Interferon-gamma is a highly species-specific cytokine and has the most restricted host range of activity of the interferons. Recombinant human IFN-gamma was one of the first species-specific recombinant proteins to be thoroughly assessed in conventional safety models used for xenobiotics. Acute single-dose intravenous toxicity studies with rHuIFN-gamma were performed in rats, marmosets, and squirrel monkeys with no indications of toxicity. A complete series of subchronic toxicity studies and segment I and II reproductive studies in the rat revealed no evidence of toxicity at any of the doses tested. These results suggested that studies conducted in pharmacologically nonresponsive species may not be predictive of clinical toxicity.
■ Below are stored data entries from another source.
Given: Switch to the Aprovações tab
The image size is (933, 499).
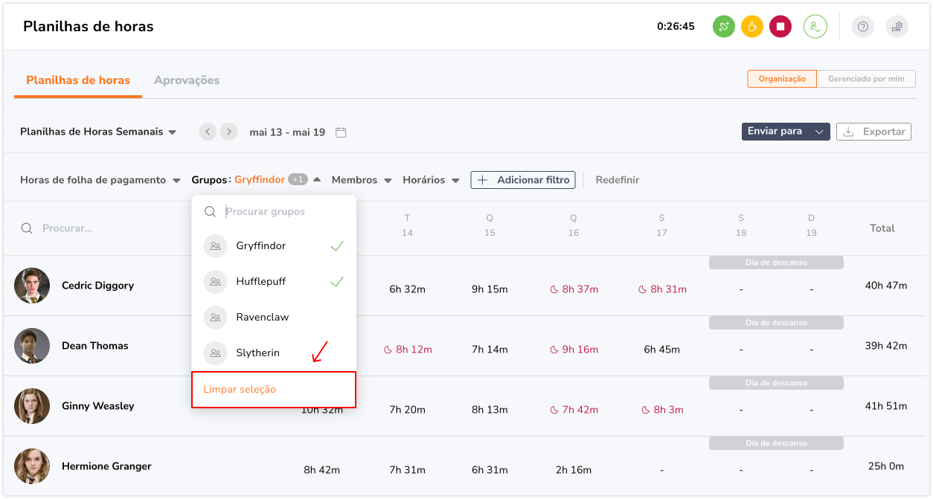Looking at the screenshot, I should [x=186, y=80].
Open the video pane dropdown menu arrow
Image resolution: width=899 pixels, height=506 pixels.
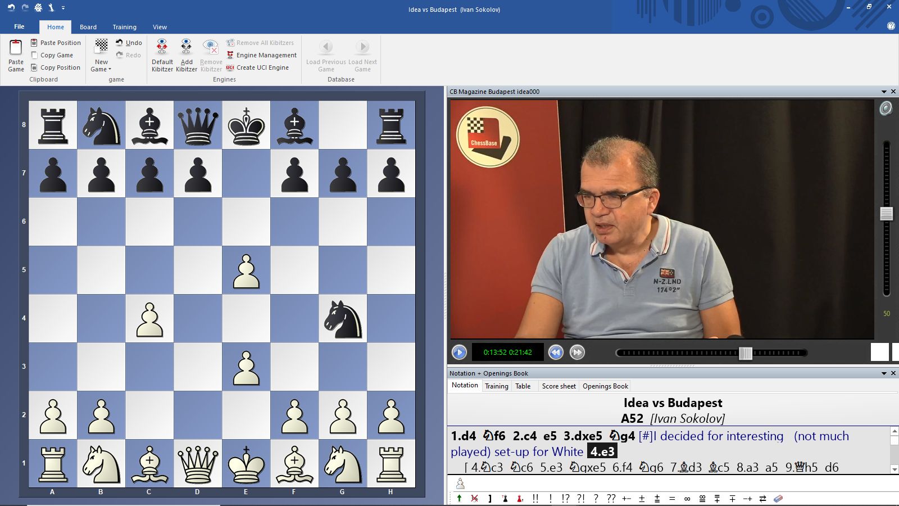click(884, 92)
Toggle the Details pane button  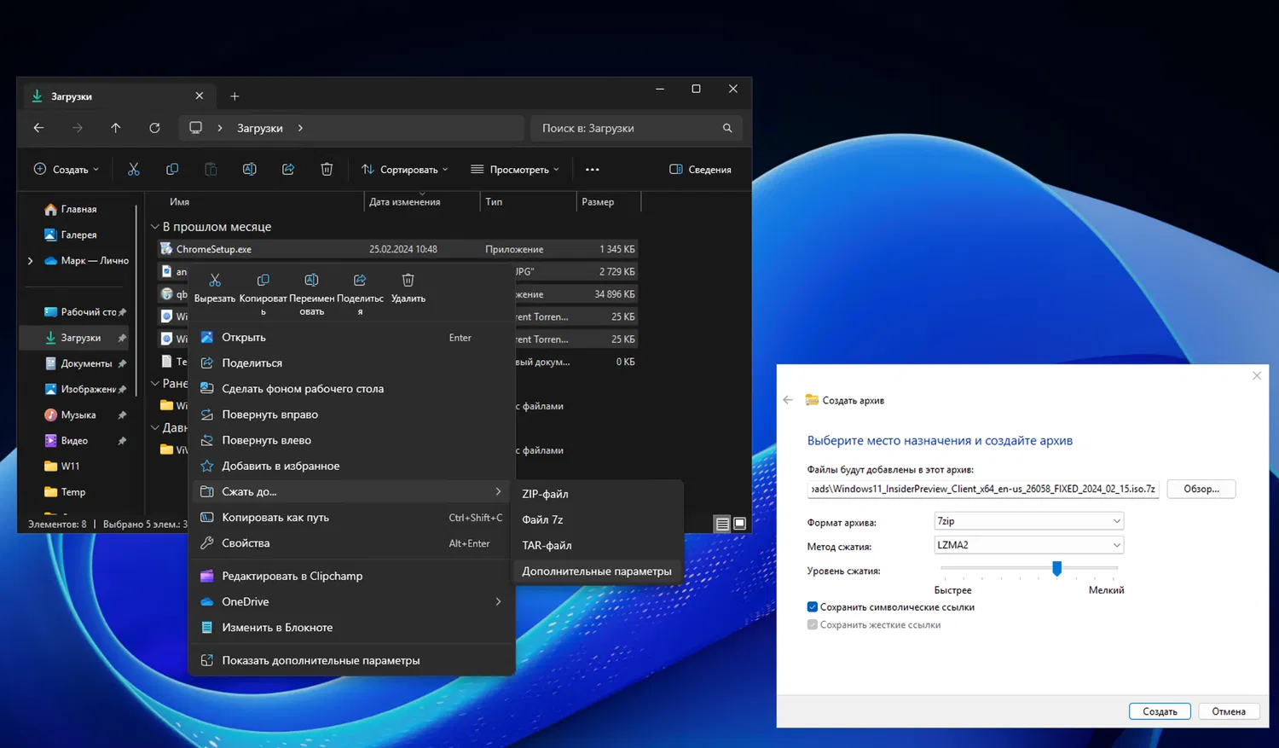700,170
Human IFN-gamma is active on nonhuman primate cells, though not at the same level as on human cells. Multidose studies in cynomolgus monkeys with rHuIFN-gamma for 28 or 90 days were predictive of many of the dose-limiting clinical toxicities. Qualitative similarity was observed between toxicity studies employing rHuIFN-gamma in the cynomolgus monkey and rMuIFN-gamma in the mouse. The adverse effects seen in toxicity studies with cytokines and growth factors are often exaggerated pharmacological effects of the molecules, and therefore can only be studied in a responsive species. In situations in which a high degree of species specificity is encountered, studies employing a recombinant protein in a homologous species may provide a useful test system for preclinical safety assessment.